AWS Compute Blog
Indexing Amazon DynamoDB Content with Amazon Elasticsearch Service Using AWS Lambda
September 8, 2021: Amazon Elasticsearch Service has been renamed to Amazon OpenSearch Service. See details.
NOTE: It was recently brought to our attention that this post contains instructions that reference a now deprecated Lambda blueprint. We are in the process of updating this post to correct this.
A lot of AWS customers have adopted Amazon DynamoDB for its predictable performance and seamless scalability. The main querying capabilities of DynamoDB are centered around lookups using a primary key. However, there are certain times where richer querying capabilities are required. Indexing the content of your DynamoDB tables with a search engine such as Elasticsearch would allow for full-text search.
In this post, we show how you can send changes to the content of your DynamoDB tables to an Amazon Elasticsearch Service (Amazon ES) cluster for indexing, using the DynamoDB Streams feature combined with AWS Lambda.
Architectural overview
Here’s a high-level overview of the architecture:
We’ll cover the main steps required to put this bridge in place:
- Choosing the DynamoDB tables to index and enabling DynamoDB Streams on them.
- Creating an IAM role for accessing the Amazon ES cluster.
- Configuring and enabling the Lambda blueprint.
Choosing the DynamoDB table to index
In this post, you look at indexing the content of a product catalog in order to provide full-text search capabilities. You’ll index the content of a DynamoDB table called all_products
, which is acting as the catalog of all products.
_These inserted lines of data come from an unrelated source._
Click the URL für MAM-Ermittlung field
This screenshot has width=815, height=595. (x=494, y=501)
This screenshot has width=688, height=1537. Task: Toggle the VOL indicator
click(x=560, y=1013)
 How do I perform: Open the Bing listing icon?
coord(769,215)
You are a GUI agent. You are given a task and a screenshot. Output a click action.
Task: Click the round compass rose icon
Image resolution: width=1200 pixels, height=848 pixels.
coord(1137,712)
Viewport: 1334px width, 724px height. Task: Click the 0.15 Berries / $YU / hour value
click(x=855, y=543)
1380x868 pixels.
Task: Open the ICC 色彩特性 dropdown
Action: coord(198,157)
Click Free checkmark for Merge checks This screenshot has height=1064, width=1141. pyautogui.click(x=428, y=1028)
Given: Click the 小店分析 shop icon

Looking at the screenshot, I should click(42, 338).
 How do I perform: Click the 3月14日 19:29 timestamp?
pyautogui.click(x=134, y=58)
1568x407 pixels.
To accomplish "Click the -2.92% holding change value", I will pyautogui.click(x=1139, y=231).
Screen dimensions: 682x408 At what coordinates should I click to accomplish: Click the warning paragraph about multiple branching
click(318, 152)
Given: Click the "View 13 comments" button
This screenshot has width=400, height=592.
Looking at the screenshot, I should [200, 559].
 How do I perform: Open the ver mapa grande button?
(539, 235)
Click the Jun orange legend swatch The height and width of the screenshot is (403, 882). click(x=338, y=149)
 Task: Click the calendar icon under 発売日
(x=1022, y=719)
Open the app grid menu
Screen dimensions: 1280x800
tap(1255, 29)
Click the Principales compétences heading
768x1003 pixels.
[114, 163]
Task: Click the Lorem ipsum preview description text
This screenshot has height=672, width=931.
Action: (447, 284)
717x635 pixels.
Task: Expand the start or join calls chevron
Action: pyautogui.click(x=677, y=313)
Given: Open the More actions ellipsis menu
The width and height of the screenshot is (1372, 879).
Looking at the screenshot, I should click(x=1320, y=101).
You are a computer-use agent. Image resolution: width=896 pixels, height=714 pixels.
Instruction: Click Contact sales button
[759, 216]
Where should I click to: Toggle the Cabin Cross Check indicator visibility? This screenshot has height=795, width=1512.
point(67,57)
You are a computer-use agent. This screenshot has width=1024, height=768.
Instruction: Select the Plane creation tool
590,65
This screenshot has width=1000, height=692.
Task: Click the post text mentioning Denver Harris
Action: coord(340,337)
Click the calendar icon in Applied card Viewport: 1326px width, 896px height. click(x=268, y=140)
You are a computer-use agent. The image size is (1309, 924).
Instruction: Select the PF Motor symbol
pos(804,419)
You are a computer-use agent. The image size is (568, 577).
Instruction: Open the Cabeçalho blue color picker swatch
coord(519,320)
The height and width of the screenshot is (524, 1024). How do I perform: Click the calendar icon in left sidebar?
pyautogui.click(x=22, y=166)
Here’s an example of an item stored in that table:
{
"product_id": "B016JOMAEE",
"name": "Serverless Single Page Apps: Fast, Scalable, and Available",
"category": "ebook",
"description": "AWS Lambda - A Guide to Serverless Microservices
takes a comprehensive look at developing
serverless workloads using the new
Amazon Web Services Lambda service.",
"author": "Matthew Fuller",
"price": 15.0,
"rating": 4.8
}
Enabling DynamoDB Streams
In the DynamoDB console, enable the DynamoDB Streams functionality on the all_products
table by selecting the table and choosing Manage Stream.
Multiple options are available for the stream. For this use case, you need new items to appear in the stream; choose either New image or New and old images. For more information, see Capturing Table Activity with DynamoDB Streams.
After the stream is set up, make a good note of the stream ARN. You’ll need that information later, when configuring the access permissions.
Creating a new IAM role
The Lambda function needs read access to the DynamoDB stream just created. In addition, the function also requires access to the Amazon ES cluster to submit new records for indexing.
In the AWS Identity and Access Management (IAM) console, create a new role for the Lambda function and call it ddb-elasticsearch-bridge
.
As this role will be used by the Lambda function, choose AWS Lambda
from the AWS Service Roles
list.
On the following screens, choose the AWSLambdaBasicExecutionRole
managed policy, which allows the Lambda function to send logs to Amazon CloudWatch Logs.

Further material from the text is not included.